En la segunda parte de «El Padrino» sentenciaba el frío Michael Corleone que si algo ha demostrado la Historia es que siempre se puede matar a cualquiera. Desde el momento en que la razón prescinde de los escrúpulos morales y se dispone de la determinación para liquidar a un semejante no hay Caín que no cuente con su oportunidad; matar es relativamente sencillo si el asesino muestra la perseverancia suficiente. Cuando el objetivo homicida se vuelve una obsesión o un designio capaz de superar a cualquier otra consideración por razones políticas, religiosas o pasionales, lo único que puede impedir el crimen es la contingencia del azar, el efecto aleatorio de la suerte.

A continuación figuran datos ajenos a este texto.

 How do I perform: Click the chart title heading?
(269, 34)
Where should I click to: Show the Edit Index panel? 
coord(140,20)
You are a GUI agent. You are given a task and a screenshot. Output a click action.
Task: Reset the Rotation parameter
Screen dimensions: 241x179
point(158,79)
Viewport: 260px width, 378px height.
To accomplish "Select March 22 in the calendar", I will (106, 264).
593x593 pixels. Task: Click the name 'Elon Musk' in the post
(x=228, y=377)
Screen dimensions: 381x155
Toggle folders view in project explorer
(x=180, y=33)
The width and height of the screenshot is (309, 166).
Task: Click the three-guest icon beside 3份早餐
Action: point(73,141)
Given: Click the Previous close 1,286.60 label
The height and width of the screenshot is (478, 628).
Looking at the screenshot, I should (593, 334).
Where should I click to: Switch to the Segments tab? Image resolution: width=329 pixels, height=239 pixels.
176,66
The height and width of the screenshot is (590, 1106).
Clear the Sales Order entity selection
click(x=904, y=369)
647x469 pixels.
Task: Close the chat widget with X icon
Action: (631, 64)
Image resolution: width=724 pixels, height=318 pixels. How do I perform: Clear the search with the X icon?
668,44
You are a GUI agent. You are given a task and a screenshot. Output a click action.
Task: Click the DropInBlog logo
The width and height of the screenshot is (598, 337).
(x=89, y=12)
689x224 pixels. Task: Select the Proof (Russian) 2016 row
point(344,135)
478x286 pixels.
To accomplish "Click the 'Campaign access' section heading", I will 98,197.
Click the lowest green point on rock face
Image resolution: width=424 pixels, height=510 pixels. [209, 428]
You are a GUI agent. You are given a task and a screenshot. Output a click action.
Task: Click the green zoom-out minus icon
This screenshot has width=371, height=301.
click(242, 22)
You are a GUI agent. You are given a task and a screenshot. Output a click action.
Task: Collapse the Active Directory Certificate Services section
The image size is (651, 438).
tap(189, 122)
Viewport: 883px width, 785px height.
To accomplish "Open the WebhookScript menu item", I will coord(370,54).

Que ETA quiso eliminar físicamente a José María Aznar lo prueba el socavón que durante meses tuvo levantada la calle madrileña de José Silva. Que no lo consiguió lo demuestra la feliz supervivencia del ex presidente mientras sus frustrados verdugos van poco a poco pudriéndose en la cárcel. A partir de estas realidades objetivas se abre un abanico de conjeturas que abarcan desde el delirio hasta la intentona, desde la conspiración al fracaso, y que al salir a la luz ejercen sobre la opinión pública la malsana, instintiva fascinación de la tragedia. Esa misma sugestión subconsciente que nos lleva a tildar de espectaculares o de audaces ciertos atentados que no son más que una hipertrofia perversa del viejo expediente del asesinato político y que solapan el carácter intrínsecamente cainita del homicidio con una mística guerrillera o con la simple exhibición de una nihilista voluntad de exterminio.
Tengo para mí que, al revelar estas tentativas de magnicidio, ciertas o inventadas, los terroristas pretenden apelar a esa perniciosa seducción que ejerce sobre nosotros la violencia para mantenerse de alguna forma en el candelero y arrogarse una cierta capacidad de amenaza en su más débil momento de operatividad y cohesión. Y que lo logran en la medida que sus relatos de misiles y demás inconclusas hazañas bélicas eclipsan la doble evidencia de su frustración y de su derrota y dan relevancia a esos fiascos más o menos veraces soslayando la triste certeza de que, para consolar su vocación aniquiladora de la decepción por tan grandilocuentes intentos fallidos, ETA ha matado por la espalda a decenas de civiles sin protección ni escolta, niños indefensos y cualquier víctima asequible por desprevenida o desarmada. Ésa es la realidad, y no la de hipotéticos golpes de efecto afortunadamente arrinconados en el vago limbo de las intenciones.
Como máquina de matar, el terrorismo vasco ha funcionado con implacable eficacia contra todo aquel que constituía un blanco inofensivo o fácil. Y su siniestro logotipo moral, su marca de fábrica, no es la de un avión presidencial bombardeado sino la de un concejal de Ermua tiroteado en la nuca, de rodillas y con las manos atadas con alambre.